TAIPEI (Taiwan News) — Due to the outbreak of the Wuhan coronavirus (COVID-19), it appears that the FBI has had to temporarily suspend its background checks, which will prevent Americans who are applying for an Alien Resident Certificate (ARC) or Joint Family Resident Certificate (JFRC) from living or working in Taiwan.
On Wednesday (March 25), a U.S. citizen made an announcement on the Facebook expat group Kaohsiung Q&A announcing that the FBI has temporarily suspended its background check service due to the coronavirus outbreak. The man wrote that the reason for the suspension appears to be that the FBI employees who normally handle the service are currently working remotely to avoid transmitting or becoming infected with the disease.
The American had over the weekend contacted the bureau via email to explain that he is in the process of marrying a Taiwanese citizen, but because there is a ban on foreigners entering Taiwan without a valid resident certificate, he cannot follow the usual process of flying to the U.S. to apply for the mandatory background check and then returning to Taiwan.
The man asked if he could apply for and receive his FBI criminal record via mail. An FBI customer service representative responded that because their staff members are not physically in the office to receive and process applications through the mail, they are unable to handle his request.
Other netizens who contacted the FBI have received the same response. Taiwan News contacted the FBI for comment, and it confirmed that "This service is not currently available due to the COVID-19 virus," but the bureau did not provide a timeline for when the service will be back online.
In a reversal of its immediate ban on all foreigners without residence certificates or diplomatic status, which went into effect on March 19, the Bureau of Consular Affairs (BOCA) on March 21 announced that it is offering a 30-day automatic extension for foreigners who come into the country with a visa waiver, visitor visa, or landing visa, plus assistance for overstayers. The automatic extension applies to foreigners who arrived in Taiwan on or before March 21. In addition, the National Immigration Agency (NIA) has announced an "Expanded Overstayers Voluntary Departure Program."

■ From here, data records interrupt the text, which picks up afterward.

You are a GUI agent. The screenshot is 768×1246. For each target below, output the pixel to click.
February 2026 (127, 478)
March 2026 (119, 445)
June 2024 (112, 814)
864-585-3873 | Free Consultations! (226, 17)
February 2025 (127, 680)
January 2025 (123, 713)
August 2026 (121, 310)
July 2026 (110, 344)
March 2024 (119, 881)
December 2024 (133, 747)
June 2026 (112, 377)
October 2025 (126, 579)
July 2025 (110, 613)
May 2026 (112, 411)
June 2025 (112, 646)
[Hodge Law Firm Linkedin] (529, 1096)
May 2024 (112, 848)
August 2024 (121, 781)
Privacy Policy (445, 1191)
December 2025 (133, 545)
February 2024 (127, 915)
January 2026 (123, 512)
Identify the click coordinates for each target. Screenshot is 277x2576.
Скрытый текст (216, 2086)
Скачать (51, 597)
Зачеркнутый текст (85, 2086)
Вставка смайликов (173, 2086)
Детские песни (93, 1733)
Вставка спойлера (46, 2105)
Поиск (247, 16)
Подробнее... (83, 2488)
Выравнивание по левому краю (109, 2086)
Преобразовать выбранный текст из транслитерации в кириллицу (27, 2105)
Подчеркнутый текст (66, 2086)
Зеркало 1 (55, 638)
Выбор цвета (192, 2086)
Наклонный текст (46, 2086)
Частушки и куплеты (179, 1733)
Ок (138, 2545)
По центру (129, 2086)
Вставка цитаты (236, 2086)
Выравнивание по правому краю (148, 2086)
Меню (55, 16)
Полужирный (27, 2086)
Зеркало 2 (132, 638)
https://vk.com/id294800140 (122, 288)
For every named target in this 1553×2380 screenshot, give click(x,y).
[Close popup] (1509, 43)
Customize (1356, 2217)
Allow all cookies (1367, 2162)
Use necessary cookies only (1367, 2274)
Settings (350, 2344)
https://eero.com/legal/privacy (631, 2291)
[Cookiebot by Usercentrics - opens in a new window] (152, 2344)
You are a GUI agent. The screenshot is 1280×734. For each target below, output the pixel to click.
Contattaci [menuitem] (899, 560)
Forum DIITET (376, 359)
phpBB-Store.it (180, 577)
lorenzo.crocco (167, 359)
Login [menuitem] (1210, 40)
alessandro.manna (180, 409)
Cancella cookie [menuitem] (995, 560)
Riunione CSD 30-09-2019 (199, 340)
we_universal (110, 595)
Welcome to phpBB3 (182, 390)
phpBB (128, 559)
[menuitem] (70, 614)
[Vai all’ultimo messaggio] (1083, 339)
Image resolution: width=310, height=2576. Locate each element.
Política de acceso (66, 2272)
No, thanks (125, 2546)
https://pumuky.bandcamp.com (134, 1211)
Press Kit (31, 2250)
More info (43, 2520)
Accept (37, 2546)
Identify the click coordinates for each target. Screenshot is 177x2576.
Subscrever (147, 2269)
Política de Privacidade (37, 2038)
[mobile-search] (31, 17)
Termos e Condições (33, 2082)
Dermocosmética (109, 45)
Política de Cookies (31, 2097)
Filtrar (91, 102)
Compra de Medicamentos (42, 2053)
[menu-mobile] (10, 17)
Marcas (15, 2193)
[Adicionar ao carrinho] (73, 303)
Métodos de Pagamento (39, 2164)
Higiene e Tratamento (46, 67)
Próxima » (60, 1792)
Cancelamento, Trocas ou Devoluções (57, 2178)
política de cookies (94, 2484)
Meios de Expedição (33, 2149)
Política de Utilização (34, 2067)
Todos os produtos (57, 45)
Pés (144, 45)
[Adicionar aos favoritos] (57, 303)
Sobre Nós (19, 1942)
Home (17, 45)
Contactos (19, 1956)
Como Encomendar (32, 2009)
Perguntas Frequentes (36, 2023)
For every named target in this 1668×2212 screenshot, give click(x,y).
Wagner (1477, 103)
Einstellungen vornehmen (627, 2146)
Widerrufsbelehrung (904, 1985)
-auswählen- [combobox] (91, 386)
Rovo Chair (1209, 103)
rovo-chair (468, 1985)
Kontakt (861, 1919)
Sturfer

The initiative will ameliorate some of the problems faced by migrant workers, visitors, and English-language teachers who had been left stranded by newly introduced measures aimed at halting the spread of COVID-19. At the same time, these individuals have had to cope with leaving jobs, family, and the cancelation of flights, plus entry bans in other countries.
The new measures left non-citizens reeling, as previously they could ask for an extension of up to 180 days at the immigration agency. The Expanded Overstayers program, which started with a promotion period from March 20, officially launches April 1 and ends June 30.
According to the BOCA statement, "Foreign nationals who have overstayed their legal stay period and turn themselves in from March 20 to June 30 are entitled to penalty relief measures: They will not be detained or receive an entry ban, and will be given only a minimum fine."